§ FRAGMENTO SELECCIONADO
⟨

Es imposible explicar cómo un equipo que se pasó casi cuatro años sin perder en casa y que llegó a ganar 32 de 33 partidos jugados en ella, sea el mismo que ahora ha perdido seis veces seguidas y acumule ya 12 horas sin anotar en esa construcción de concreto y plástico que, con gente en la tribuna, respondía al nombre de Anfield. El silencio no ayuda, las lesiones tampoco… pero nada, absolutamente nada puede explicar cómo de un día a otro el equipo de los récords dorados pasó a ser el peor de todos los tiempos.
La confianza es lo más difícil de mantener en el deporte. Cuando la tienes, debes atenazarla porque, una vez que la pierdas, no hay cosa más complicada que encontrarla de vuelta. Un día le ganas 0-7 al Crystal Palace y estás para ganar de nuevo la Premier y la Champions… todo va bien hasta que, en un instante del siguiente partido, deja de salir bien.
El momento exacto ocurre al minuto 80 con 39 segundos. Liverpool vence 1-0 al West Brom en un partido en el que, por oportunidades de gol, debería estar goleando. Es el 27 de diciembre. Curtis Jones recibe el balón pegado a la banda derecha, en campo propio. Dos rivales le salen al paso en cada costado y en medio de ellos el joven Jones tiene una clara línea de pase para devolver el balón al central. Sin embargo, decide conducir hacia dentro a toda velocidad para burlar la presión de los delanteros rivales. Y lo logra, pero ahí lo espera un tercer enemigo. Cuando Jones decide pasársela a Fabinho, ya es demasiado tarde: le bloquean el pase, el balón se eleva hacia el área del Liverpool y el novato Phillips cabecea hacia un lado de la portería, por no asumir el riesgo de cedérselo a Allison. Philips se ha contagiado inmediatamente de la desconfianza de Jones. Ellos se comieron al murciélago de la pandemia que ahora azota a todos sus compañeros. Oluwasemilogo Ajayi se eleva y remata el tiro de esquina. Su cabezazo va a dar bien arriba al poste izquierdo de Alisson. Menos mal que el balón choca en la parte externa del poste, por lo que no rebota hacia dentro, sino bota medio metro fuera de la línea de gol. El portero brasileño no reacciona a tiempo y tras volar al lado de su pie, el balón que se dirigía a la banda donde empezó todo, da un bote muy extraño, efecto seguramente causado por el diablo y, contra natura, se dirige a las redes.

⟩

§ MATERIAL PROPORCIONADO
⟨

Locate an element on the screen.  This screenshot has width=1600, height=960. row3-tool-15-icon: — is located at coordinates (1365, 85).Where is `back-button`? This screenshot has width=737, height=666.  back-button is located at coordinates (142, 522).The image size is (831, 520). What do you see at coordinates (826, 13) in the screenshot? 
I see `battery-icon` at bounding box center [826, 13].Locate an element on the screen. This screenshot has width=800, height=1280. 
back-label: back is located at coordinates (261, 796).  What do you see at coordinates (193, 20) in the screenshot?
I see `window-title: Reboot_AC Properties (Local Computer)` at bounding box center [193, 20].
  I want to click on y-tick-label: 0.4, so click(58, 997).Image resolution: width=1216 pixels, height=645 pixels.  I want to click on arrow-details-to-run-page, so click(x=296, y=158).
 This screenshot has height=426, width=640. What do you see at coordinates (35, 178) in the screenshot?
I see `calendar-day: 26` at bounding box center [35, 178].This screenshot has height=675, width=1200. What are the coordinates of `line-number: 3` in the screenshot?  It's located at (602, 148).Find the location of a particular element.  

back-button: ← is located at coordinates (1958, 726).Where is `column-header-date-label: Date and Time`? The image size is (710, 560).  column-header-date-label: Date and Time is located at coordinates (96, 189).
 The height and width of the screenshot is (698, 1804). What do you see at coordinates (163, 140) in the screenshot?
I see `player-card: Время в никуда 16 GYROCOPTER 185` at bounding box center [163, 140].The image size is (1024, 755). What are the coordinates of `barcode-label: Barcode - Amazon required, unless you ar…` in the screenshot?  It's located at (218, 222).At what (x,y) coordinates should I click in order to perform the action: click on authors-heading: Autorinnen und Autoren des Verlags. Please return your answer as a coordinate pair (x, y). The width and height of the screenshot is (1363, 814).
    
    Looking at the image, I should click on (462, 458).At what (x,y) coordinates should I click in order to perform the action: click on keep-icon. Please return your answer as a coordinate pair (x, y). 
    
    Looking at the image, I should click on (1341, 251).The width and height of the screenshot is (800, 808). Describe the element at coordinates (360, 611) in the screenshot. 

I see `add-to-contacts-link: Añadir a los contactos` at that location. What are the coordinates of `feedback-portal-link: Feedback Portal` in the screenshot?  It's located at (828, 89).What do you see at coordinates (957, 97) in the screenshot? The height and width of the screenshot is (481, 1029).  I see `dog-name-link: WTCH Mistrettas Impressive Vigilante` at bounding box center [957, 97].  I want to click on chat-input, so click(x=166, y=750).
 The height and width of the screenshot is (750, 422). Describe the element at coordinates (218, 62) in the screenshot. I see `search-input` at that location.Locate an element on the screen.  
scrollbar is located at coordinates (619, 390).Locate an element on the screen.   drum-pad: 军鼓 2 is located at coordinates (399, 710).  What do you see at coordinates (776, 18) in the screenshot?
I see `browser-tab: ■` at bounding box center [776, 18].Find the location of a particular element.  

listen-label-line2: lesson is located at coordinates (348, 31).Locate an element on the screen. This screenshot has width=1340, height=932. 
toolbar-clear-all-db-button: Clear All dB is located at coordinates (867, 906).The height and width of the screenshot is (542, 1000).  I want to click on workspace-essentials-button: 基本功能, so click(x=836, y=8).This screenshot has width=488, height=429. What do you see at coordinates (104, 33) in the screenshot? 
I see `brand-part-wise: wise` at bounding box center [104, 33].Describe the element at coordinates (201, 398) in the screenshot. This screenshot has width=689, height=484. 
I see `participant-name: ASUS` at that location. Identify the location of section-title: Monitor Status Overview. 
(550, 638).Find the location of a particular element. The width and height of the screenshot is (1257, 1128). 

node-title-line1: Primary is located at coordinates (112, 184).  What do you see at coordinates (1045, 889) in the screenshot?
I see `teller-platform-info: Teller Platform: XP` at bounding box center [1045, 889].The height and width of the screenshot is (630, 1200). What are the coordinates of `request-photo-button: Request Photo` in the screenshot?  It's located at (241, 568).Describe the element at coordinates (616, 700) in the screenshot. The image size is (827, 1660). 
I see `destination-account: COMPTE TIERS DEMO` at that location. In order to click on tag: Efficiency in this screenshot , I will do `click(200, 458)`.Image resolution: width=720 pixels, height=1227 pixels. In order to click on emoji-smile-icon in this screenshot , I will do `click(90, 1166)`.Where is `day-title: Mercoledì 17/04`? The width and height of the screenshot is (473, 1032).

⟩

§ TAREAS POR RESOLVER
1) Responda tres preguntas sobre el fragmento acerca del Liverpool:
(a) ¿Cuántos de 33 partidos jugados en casa llegó a ganar el equipo?
(b) ¿Con qué marcador le ganó el Liverpool al Crystal Palace?
(c) ¿En qué fecha se jugó el partido contra el West Brom?
2) Retome el fragmento sobre la mala racha del Liverpool y continúe el relato a partir de su última oración.
Las líneas no tienen ningún papel en este trabajo.

§ LISTA DE RESPUESTAS
1)
(a) 32.
(b) 0-7.
(c) El 27 de diciembre.

2)
El Liverpool, acostumbrado a reírse de las malas bromas que suele hacer la mala suerte, reacciona positivamente como tantas veces. Al minuto 89 Oxlade Chamberlain centra un bombón teledirigido al área chica. Ahí lo espera Firmino, que libre de marca, castiga al portero cabeceando violentamente hacia el suelo. El balón queda fuera del alcance del guardameta… pero también de la portería. Se va por el costado. Los 2 mil aficionados que pudieron entrar a Anfield se van a casa decepcionados. No tienen idea de que las puertas del estadio no se abrirán más, ni siquiera para una minoría de afortunados distanciados.
Al siguiente partido el Liverpool, que había anotado en los 20 partidos previos se queda en cero ante Newcastle. Y a continuación vuelve a quedarse en blanco contra Southampton. Sus atacantes están bloqueados y meses después no cae el gol que les destape. Es tremendo.
Los Reds están enfermísimos, pero no han extraviado del todo su futbol. Sí su definición y con ello, la confianza. La Premier League está perdida, pero si somos honestos, ganarla nunca ha sido lo suyo. La Champions League, sí. Es su competición. La que ya conquistaron en 1981 y 2005 aún sin siquiera haber acabado entre los cuatro primeros de la liga inglesa.
La inercia es la que arregla o arruina todo. Y la Champions League va a ser la vacuna del Liverpool. Ni se atrevan a pensar que no es capaz de ganarla. Hacerlo es tan temerario como dudar de mi intuición.